To do |
Answer these questions from the Arcequine thread:
1. In which country is TPO waiting to hear whether the company has any agents?
2. What was Lgd's mare diagnosed with?
3. When is the mare's next scan?

BEGIN Provided passage

# The 2014 Arcequine Thread



## TPO (20 January 2014)

The last one has gotten so big that I thought it would be best to start a new one.

Now that people have had theirs longer and and more people have bought one how are things going?

Have the issues with connecting and new leg pads been resolved? Are any more horses reacting badly to them? Any more positive reviews?

Has anyone bought one via an agent? What do the agents actually do as such; will they come out and demo? Still waiting to hear back from the company to find out if they have any agents in Scotland and how to book one. I don't want to buy one and then have neither of the horses tolerate it. 

I've been looking into buying one for ages but equine circumstances kept changing to a point it was better to do nothing than use something that may or may not make things worse. Now they can't get worse with the main horse there is nothing to lose! I'd also be using it in an attempt to reduce scar tissue over a joint; not a major issue but would be good if it could be improved at all. 

TIA for sharing your experiences.


----------



## Lgd (20 January 2014)

I'm waiting for scans to be emailed through from my vet.

My mare was diagnosed with suspensory desmitis of medial branch in her right hind.
Initial scan - no holes, tiny amount of fibre loss, ligament twice the size of the other.
3 lots of SW, cold water spa for first 6 weeks, then AE on for 6 weeks. She was on box rest for 4 weeks at the start, although was out of the box daily going to the spa. Been walking inhand or ponied off another horse since then.
Re-scan at 12 weeks and ligament is completely healed - vet was amazed at the speed of healing.
Now done a week walking in a ho lunge aid to build up her top line a bit and has been ridden for the last few days for 15 mins in walk. Just building up the work slowly and goes for another scan at the end of March.

END Provided passage
BEGIN Data supplied

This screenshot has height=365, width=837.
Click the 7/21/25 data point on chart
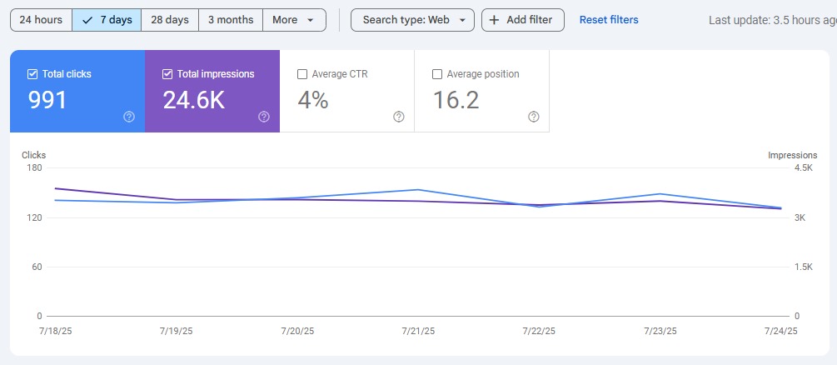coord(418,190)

END Data supplied
BEGIN Data supplied

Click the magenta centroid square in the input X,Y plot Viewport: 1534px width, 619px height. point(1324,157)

END Data supplied

Output for this exercise |
1. Scotland
2. Suspensory desmitis of the medial branch in her right hind
3. At the end of March